*Parts of the exercise*
A. In the portable workbench post, how long did the build take?
B. Condense the workbench post's paragraph beginning "The basic design concepts" into a short bulleted list that keeps its main facts.

*Document extract*
>>>>

# New Fangled Workbench - Portable



## FreeTime (Dec 2, 2012)

The basic design concepts of this workbench, when I watched the video, were so simple and functional I just had to build one. I got tired of building projects on loose MDF sliding around on my saw horses and the lack of any real clamping ability. I made some modifications to the bench design to fit my "not-real" workshop. It took 2 long weekends but well worth the trouble. Basically I made some additions to facilitate the need to break it down to get my garage back.

<<<<

*Data block*
>>>>

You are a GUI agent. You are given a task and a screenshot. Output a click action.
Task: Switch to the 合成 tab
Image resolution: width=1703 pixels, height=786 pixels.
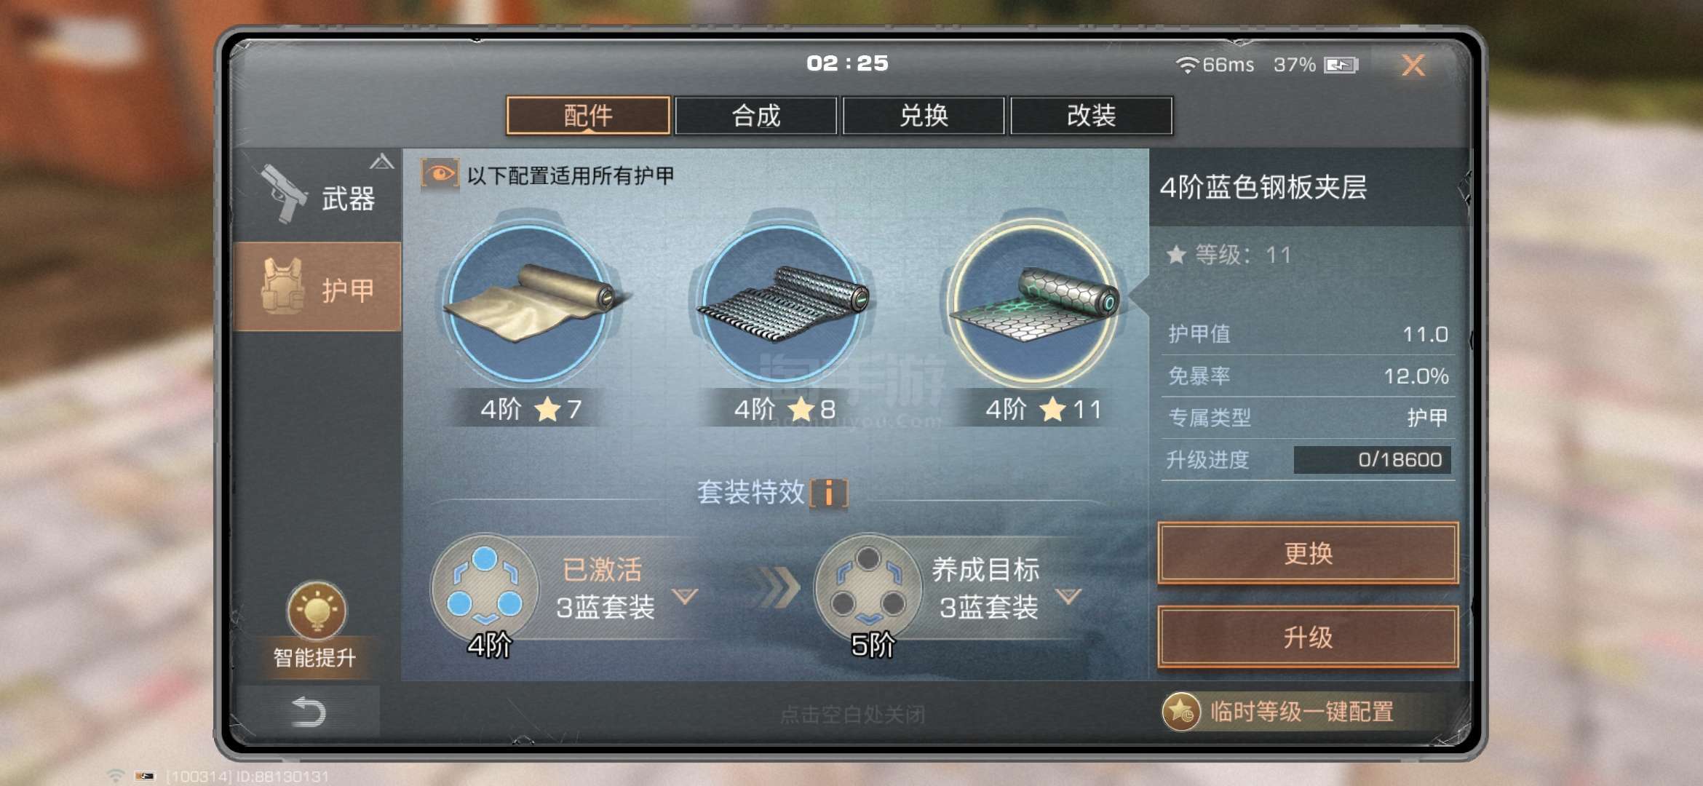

<<<<

*Outputs for the tasks*
A. Two long weekends.

B.
- After watching the video, I found the bench's design concepts simple and functional enough to build one.
- I was tired of working on loose MDF that slid around on saw horses and had no real clamping ability.
- I modified the design to fit my "not-real" workshop, mainly adding features so the bench can be broken down and I can get my garage back.
- The build took 2 long weekends and was well worth the trouble.